Last week we have seen the video by Mike Wesch about the way in which students feel invisible and unimportant in the classroom setting and in their interactions with their professors. As I mentioned in our class, that was no news for me. Ever since I know myself as a student, I have experienced hardships and observed how it reflected to my own learning process. Coming from a family of teachers, having been taught in both public and private educational institutions, in classrooms which range from 250 to 5 students, took hundreds of standardized tests, as well as specialized ones, whose subjects range from language to science, literature to geography, I came to realize there is no singular way of learning. And yes, a privileged position makes a difference in one’s learning experience. For instance, as the daughter of two good teachers I have no choice but to learn and to achieve. I am sure Mike Welsch’s son will be a fierce learner and achiever, as well. The list of different circumstances may be extended however, what I am curious about is how I can make learning experience more beneficial and desirable for my students. As I go over this week’s materials I started to find answers to my question both as an instructor and to better understand my expectations as a student.

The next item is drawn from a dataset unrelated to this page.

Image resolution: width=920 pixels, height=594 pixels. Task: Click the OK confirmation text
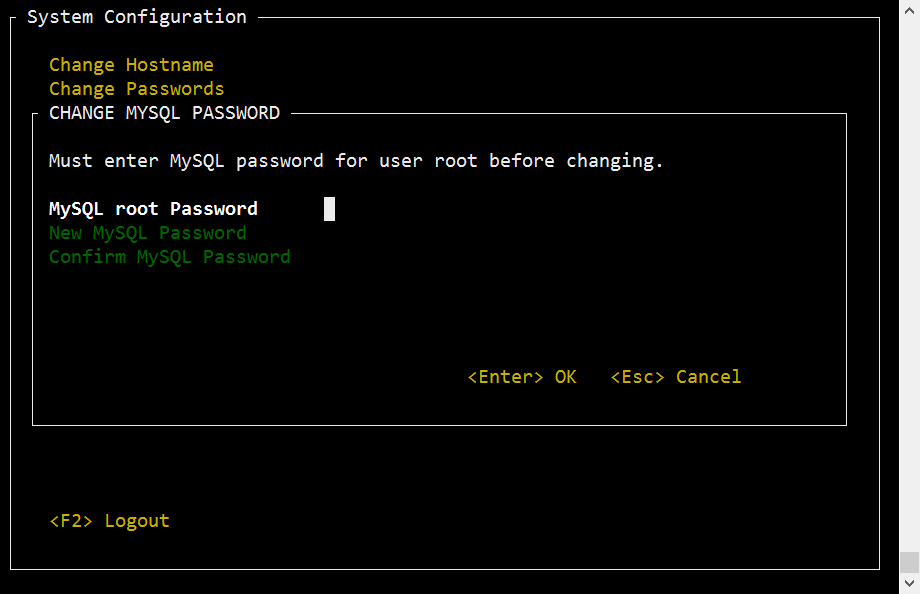(566, 377)
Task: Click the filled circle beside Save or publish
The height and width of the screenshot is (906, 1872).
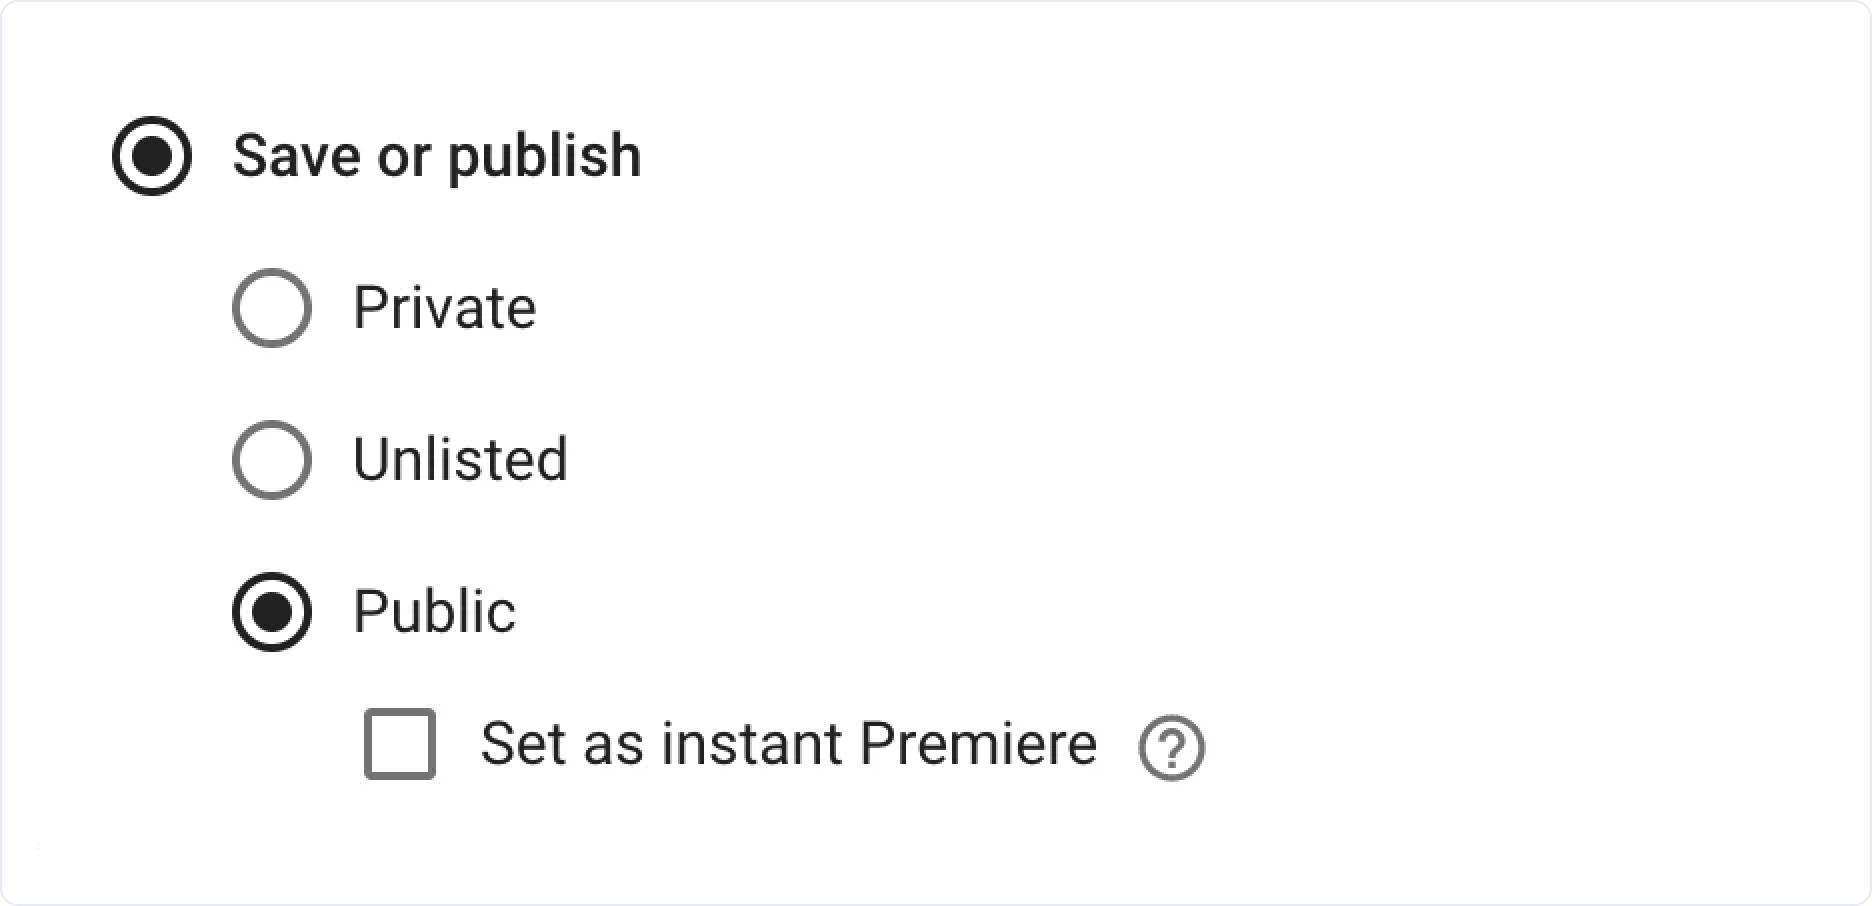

Throughout the week, I have been contemplating on my mission, my responsibility, my plan, my schedule ect. It included so many “my”s that I forgot my students have expectations from this class as well. It was not about me. This class was about them and their learning experience. As Ken Robinson mentioned in his talk, learning is an individual process, which requires curiosity and creativity.
My position as an instructor allowed me to organize the class in a self-centered fashion. All I need to do was to assume. Thus, Langer discusses how myths about learning structure the way we organize and act as teachers, leaving no room for mindfulness in the classroom environment. Thinking what I needed to do at the basic level would suffice to clear my conscious about my responsibility as a teacher.
The rigidity of the habits reinforced by the myths about teaching and learning is mostly depended on the foundations of our education systems, command and control. How does this unbalanced power relation effect our teaching? What does it do to us as teachers? I argue that it may make us lazy, indifferent, self-centered, which in turn what we will be obsvering in our student’s attitudes towards the class. However, I believe the bigger danger lies in making us hold on to our teacher positions rather than being mindful about teaching and students’ learning process. Taking the myths and assumptions granted on teaching or following a certain standardized teacher attitude may prevent us from seeing our students and their needs. This is how we make them invisible and feel ignored.
Through his example on the Death Valley, Robinson underlines the importance of conditions that renders the learning experience either dormant or flourishing. I believe we first need to enable such environment through creating new categories, offering new ways of thinking, encouraging openness to new information, and raising awareness on more than one perspectives (Langer, 4). Most importantly, within the time we spare for preparing and lecturing, we shall prioritize student’s learning experience over our teaching position.